PreviousNext

Creating Override File Entries

To create override file entries, edit the passwd_override file and supply the override entries. The entry must identify the account (or accounts) to which the override applies by specifying one of the following keyfields:

principal_name
The name of the specific principal to which to apply the overrides. The override applies only to the account for the principal's primary name. For example, if you specify mahler as the principal name in an override entry, the overrides apply only to principal mahler's account, and not to any accounts for mahler's aliases.

principal_uid
A UNIX ID that identifies the accounts to which to apply the override if principal_name is not specified. The override is applied to all accounts for the principal that is identified by principal_uid, including any accounts for the principal's aliases. For example, suppose that principal mahler has a UNIX ID of 2195. If you specify 2195 as the key of the entry, the overrides apply to all accounts that are associated with that UNIX ID. Because a principal's primary name and aliases carry the same UNIX ID, this means that the overrides apply to accounts for the principal's primary name and all aliases.

group_uid
A UNIX ID that identifies the group to which to apply the overrides if neither principal_name nor principal_uid are specified. The overrides are applied to all accounts for all principals that are members of the identified group.

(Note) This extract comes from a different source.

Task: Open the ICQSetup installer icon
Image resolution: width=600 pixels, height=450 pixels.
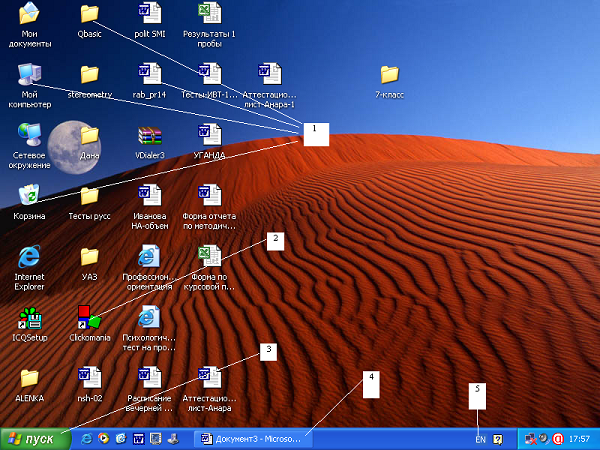Action: (29, 317)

The principal_name field always acts as the keyfield and cannot be overridden. If you enter principal_name, it identifies the specific account to be overridden. The principal_uid or the group_uid field can act as the keyfield or they can act as override fields. Only one of the possible keyfields is used as a key for any one entry; the others (if entered) are used as override fields. The principal_name field takes precedence, followed by principal_uid, and finally group_uid.

For example, if you enter principal_uid and do not enter principal_name, principal_uid is used as the keyfield. If you enter principal_uid and principal_name, principal_name is used as the keyfield and principal_uid is used as an override field.

If you enter the group_uid field and do not enter any other keyfields (principal_name or principal_uid), group_uid is used as the keyfield, and the overrides apply to the accounts of all members of the group. If you enter principal_name and group_uid, principal_name is used as the keyfield, and the group affiliation of the named principal is overridden by the group that is identified by the group UNIX ID.